The good physician knows his patient through and through, and his knowledge is bought dearly. Time, sympathy, and understanding must be lavishly dispensed, but the reward is to be found in that personal bond which forms the greatest satisfaction of the practice of medicine. One of the essential qualities of the clinician is his interest in humanity, for the secret of the care of the patient is in caring for the patient.” -Dr. Francis Weld Peabody, 1927

The Hippo Education crew took a well-deserved retreat to New Orleans this past week. As a remote company we treasure the opportunity to come together IRL. The company was wonderful, the city fascinating, and the beignets plentiful.

One of the highlights was this medical museum. The gentleman that gave us the tour was phenomenally knowledgeable. The whole experience motivated me to start looking for a good book on medical history. While I was doing that research I came across, once again, the quote above by Dr. Peabody. I think it’s worth a deep look. (I do wish it had more inclusive pronouns but, you know, 1927).
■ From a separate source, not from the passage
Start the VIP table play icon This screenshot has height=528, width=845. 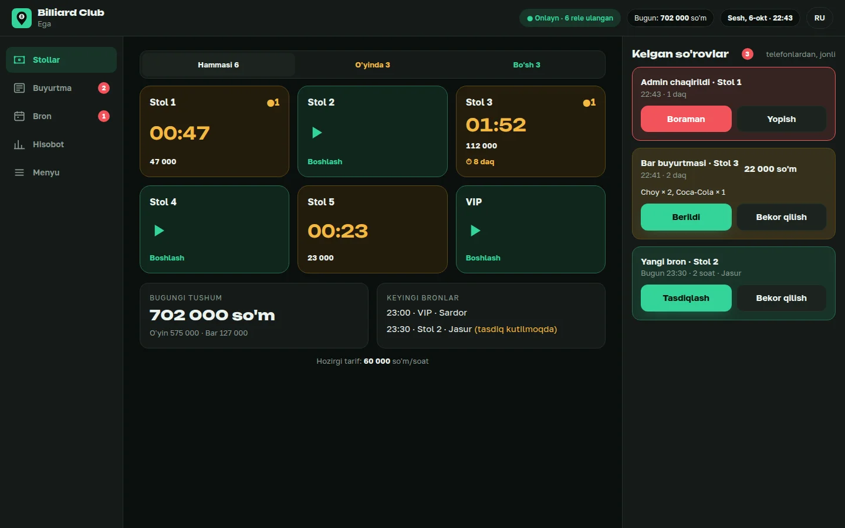coord(475,231)
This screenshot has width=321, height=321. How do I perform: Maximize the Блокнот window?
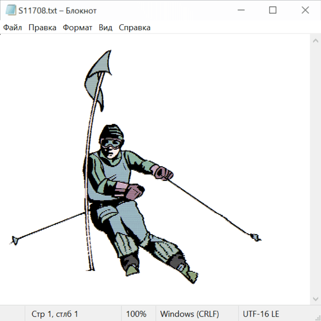[x=273, y=10]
Lots of things about this quote stick with me.

That a physician’s knowledge is bought dearly. So true. That time, sympathy, and understanding should be “lavishly” dispensed. So true, and so hard now. That the reward is the bond with the patient. Holy curse word, so true and so challenging to forge that bond in a modern rushed setting.

The last sentence is beautiful.

One of the essential qualities of the clinician is his interest in humanity, for the secret of the care of the patient is in caring for the patient.

An interest in humanity. I think that is as deep as it gets. As medical practitioners we tend to have a deep interest in humanity. I often have a tough time describing that but it is just that. I am fascinated by what makes humans tick psychologically, spiritually, and physically.

What we’re trying to do at my company is to focus on the humanity of the people doing this clinical work. What do they (we) need? Education to start. A deep foundational education helps us focus on the rest of the stuff in this quote.

But, I highlight this quote here to bring our attention, for a moment, back to the real reason we do this work. And, to see if we can look at our extremely busy patient care day through a different lens, if only briefly. The road was long and hard to get here. The deeper rewards are, and should be great. We are here for the humanity of it, in all of its messy reality.

Maybe if we meditate on that quote for a moment, we’ll gain some perspective. I think it speaks volumes. It makes me proud.